Thursday, January 28, 2016

Started out with an ISO test, but.....

I had to spend a few days in Chicago for work this week.  I usually drive.  Not much of a fan of flying any more, plus the time between flying and driving is just about the same.  For the drive, I drive past St. Joseph, MI - home of one of the most interesting navigation lights on the Great Lakes.  Usually in the winter there is plenty of ice over the structures that makes for great photographs.  This year not so much.  One of the lights is here: South Light in Winter

The second part of this story revolves around the ISO setting for DSLRs.  For the past two months, I've been researching the new Nikons - getting the itch.  I read one review that said if you have a dinosaur like a D90........  Oh well.

During the research, I've read some crazy ISO setting being used - well over 20k.  What's up with that?  Back in the 35 mm day, 400 was really reaching.  I usually don't stray much past 400 on my shots.  Now I have to ask myself why not?

Stay with me - I'll connect all of this.

Since it is winter, and I'm going past a location that I'm familiar with for photos, why not do an ISO test?  I've seen lots of demos on the web, but none with my dinosaur.  This seems like information I should know.

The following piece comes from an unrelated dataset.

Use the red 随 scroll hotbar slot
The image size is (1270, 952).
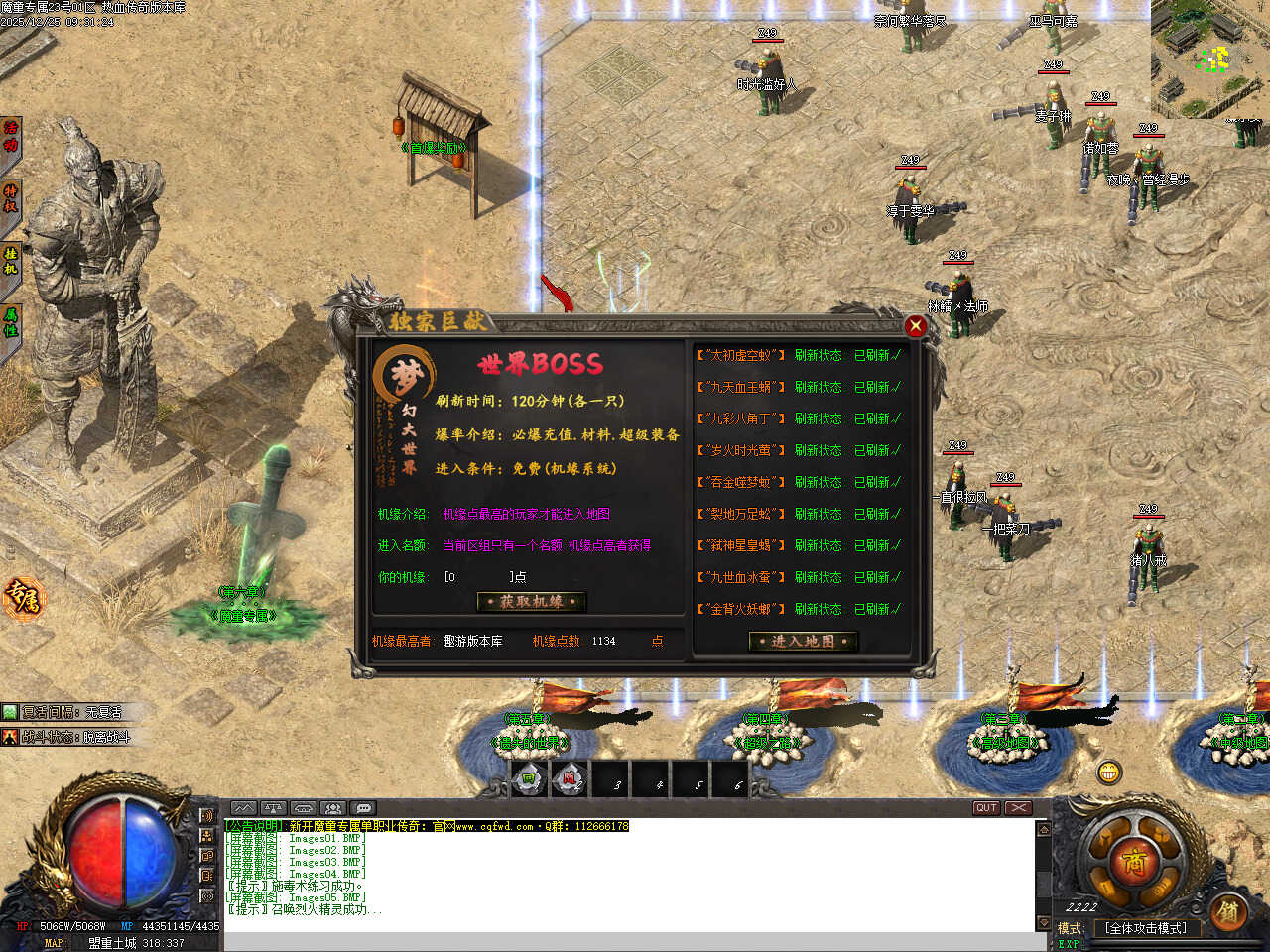(x=570, y=780)
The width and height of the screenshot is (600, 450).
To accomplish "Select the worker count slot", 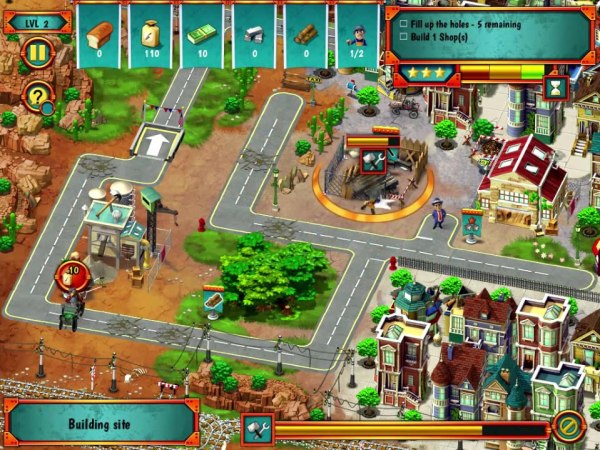I will click(x=357, y=37).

The set up is I took shots of two subjects, one close (50mm) and one at distance (170 mm).  I used a tripod, manual focus and a Cloudy setting for WB.  The original file is RAW, converted to jpg and then a 2x2 section of a point of focus.  (Remember this when viewing, this is a 2x2 image blown up to what you see on your browser.)  All files were processed the same.  I should also point out it was windy and cold.

The point, again, was to test for noise at higher ISO settings.

The first shots are of a subject at around 10 feet.  The ISO setting are 200 and 800.  The f/stops are open, closed and somewhere in between.

ISO 200   f/stop 4.8    1/1000

ISO 200   f/stop 10    1/320

ISO 200   f/stop 22    1/60

When I first saw these, I expected the detail to be good.  OK.  But I expected the higher speed to be more in focus.  Interesting, but it was windy.  Blame it on Mother nature.

Let's see what they look like at ISO 800.

ISO 800   f/stop 5.6    1/3200

ISO 800   f/stop 10    1/1000

ISO 800   f/stop 22    1/250

For the point of focus or subject, at this distance there really isn't much difference.  So, in this case why would you need to be concerned about an ISO setting?  What I did confirm is that with a slower speed and higher f/stop you get a much clearer photo.  (We all know that!)  Below are the total images.  The goal is a selected speed between 1/250 to 1/350.

ISO 200   f/stop 10    1/320

ISO 800   f/stop 22    1/250

Which is the more all around better photo?  Unless you are going for a DOF effect, the photo at ISO 800 seems to bring more to the table.

Based on what I found out here, I have no problems pushing the ISO to 800.  I didn't go to 1600 because, well - it was cold.  Lousy excuse, but true.  

But what about shots at a greater distance?  That will be published soon.